Aug. 29 (Bloomberg) -- The proposed linking of the European Union and Australian greenhouse-gas-reduction programs will demonstrate to policy makers across the world that carbon markets can help address climate change, said Andrei Marcu.
“Those who say there is no urgency are being contradicted on the ground,” Marcu, head of the Centre for European Policy Studies’ Carbon Market Forum in Brussels, said today in an interview from United Nations climate talks in Bangkok. “This is a very good signal. This is not theory any more.”
Australia said yesterday it will allow its emitters to use international credits including EU permits and United Nations Certified Emission Reductions for as much as half of their compliance needs, tightening the specific limit on UN offsets to 12.5 percent from 50 percent. The nation would scrap a floor price of A$15 ($15.57) a metric ton set to take effect in 2015.
The two regions will start a partial link of their carbon markets by July 2015, allowing Australian companies to purchase European allowances immediately for future compliance, hedging the risk that carbon permits will rise, Martijn Wilder, a partner at the law firm Baker & McKenzie LLP in Sydney, said yesterday by phone.
“The timing of the government’s announcement is particularly opportunistic,” given low EU carbon prices and the high Australian dollar, Wilder said.
EU allowances for December have dropped 43 percent in the past year on surging supply and muted demand.

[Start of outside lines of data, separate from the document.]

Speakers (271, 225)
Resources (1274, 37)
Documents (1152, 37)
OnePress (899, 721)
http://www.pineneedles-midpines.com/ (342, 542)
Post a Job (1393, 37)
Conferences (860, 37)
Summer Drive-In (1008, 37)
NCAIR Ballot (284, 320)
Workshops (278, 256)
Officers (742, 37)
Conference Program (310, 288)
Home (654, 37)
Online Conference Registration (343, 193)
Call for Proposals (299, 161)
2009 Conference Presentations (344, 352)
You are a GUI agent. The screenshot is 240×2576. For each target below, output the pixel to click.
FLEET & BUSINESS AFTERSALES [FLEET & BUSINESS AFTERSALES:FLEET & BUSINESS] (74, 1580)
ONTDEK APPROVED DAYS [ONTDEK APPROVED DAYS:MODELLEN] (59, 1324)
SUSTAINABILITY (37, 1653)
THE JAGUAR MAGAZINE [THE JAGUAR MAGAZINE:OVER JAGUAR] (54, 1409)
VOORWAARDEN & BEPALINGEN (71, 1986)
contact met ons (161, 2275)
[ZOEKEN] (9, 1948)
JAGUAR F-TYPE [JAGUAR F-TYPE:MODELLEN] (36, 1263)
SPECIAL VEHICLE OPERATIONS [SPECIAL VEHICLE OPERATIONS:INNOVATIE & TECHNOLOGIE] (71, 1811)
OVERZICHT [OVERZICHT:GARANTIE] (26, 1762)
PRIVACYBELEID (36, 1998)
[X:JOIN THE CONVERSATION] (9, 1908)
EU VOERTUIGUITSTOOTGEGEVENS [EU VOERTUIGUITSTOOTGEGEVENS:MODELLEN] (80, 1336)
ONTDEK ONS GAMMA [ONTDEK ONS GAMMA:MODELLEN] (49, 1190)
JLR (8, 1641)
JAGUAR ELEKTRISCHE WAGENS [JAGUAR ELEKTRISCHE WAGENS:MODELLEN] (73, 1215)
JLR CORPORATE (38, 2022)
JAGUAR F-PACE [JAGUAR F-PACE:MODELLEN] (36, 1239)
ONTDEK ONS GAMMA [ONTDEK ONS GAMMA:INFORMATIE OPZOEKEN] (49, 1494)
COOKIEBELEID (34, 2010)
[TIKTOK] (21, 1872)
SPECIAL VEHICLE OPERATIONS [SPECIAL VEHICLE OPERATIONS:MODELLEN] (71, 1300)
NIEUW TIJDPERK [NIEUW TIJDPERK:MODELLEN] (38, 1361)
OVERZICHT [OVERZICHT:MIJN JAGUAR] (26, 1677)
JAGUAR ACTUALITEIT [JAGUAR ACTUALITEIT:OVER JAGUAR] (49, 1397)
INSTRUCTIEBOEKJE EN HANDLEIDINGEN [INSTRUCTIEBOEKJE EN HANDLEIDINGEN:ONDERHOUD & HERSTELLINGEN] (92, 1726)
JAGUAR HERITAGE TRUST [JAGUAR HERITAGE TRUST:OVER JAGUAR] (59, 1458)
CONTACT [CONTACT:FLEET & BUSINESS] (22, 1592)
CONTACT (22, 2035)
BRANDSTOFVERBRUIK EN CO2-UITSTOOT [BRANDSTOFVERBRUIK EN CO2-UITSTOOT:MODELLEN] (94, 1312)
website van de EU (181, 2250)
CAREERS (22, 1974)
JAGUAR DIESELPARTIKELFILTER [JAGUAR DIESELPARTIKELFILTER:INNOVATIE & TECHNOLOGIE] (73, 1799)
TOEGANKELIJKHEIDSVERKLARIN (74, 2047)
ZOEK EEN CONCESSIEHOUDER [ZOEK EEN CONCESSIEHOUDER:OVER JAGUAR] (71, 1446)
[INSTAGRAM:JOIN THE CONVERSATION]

They declined 0.9 percent today to 7.91 euros ($9.92) a metric ton on the ICE Futures Europe exchange in London as of 12:23 p.m.
United Nations Rules
Australia may link with carbon programs in China, South Korea and New Zealand, which could also provide the nation with supply, Wilder said.
The EU-Australia linkage is being proposed as the UN considers establishing rules that seek to oversee carbon markets around the world, where at least 29 programs have started or are being considered, according to World Bank figures from May.
The UN framework will attempt to prevent countries from counting emission reductions for themselves while selling credits in international markets, for instance, according to a technical paper published Aug. 24 on the website of the UN Framework Convention on Climate Change.
Such so-called double counting could exceed 1 billion metric tons of carbon dioxide by 2020 unless new rules are introduced, according to the paper, which cited the UN Environment Programme. The EU market’s cap this year will be 2.4 billion tons, according to an estimate by Bloomberg New Energy Finance.
‘Cookie Crumble’ Risk
The UN rules, alongside the linking proposed by Australia and the EU are needed to help keep carbon markets from becoming too disconnected from each other, Marcu said.
“Once the cookie crumbles, it’s very hard to put it back together,” he said.
“Given the recent turmoil around markets, you want to reassure that it will function well,” he said.
The 1997 Kyoto Protocol, the world’s biggest cap-and-trade market measured by emissions covered, has targets for 37 developed nations for the five years through this year. That market, which the U.S. didn’t ratify, is oversupplied by more than 10 billion tons, the World Bank estimated in May.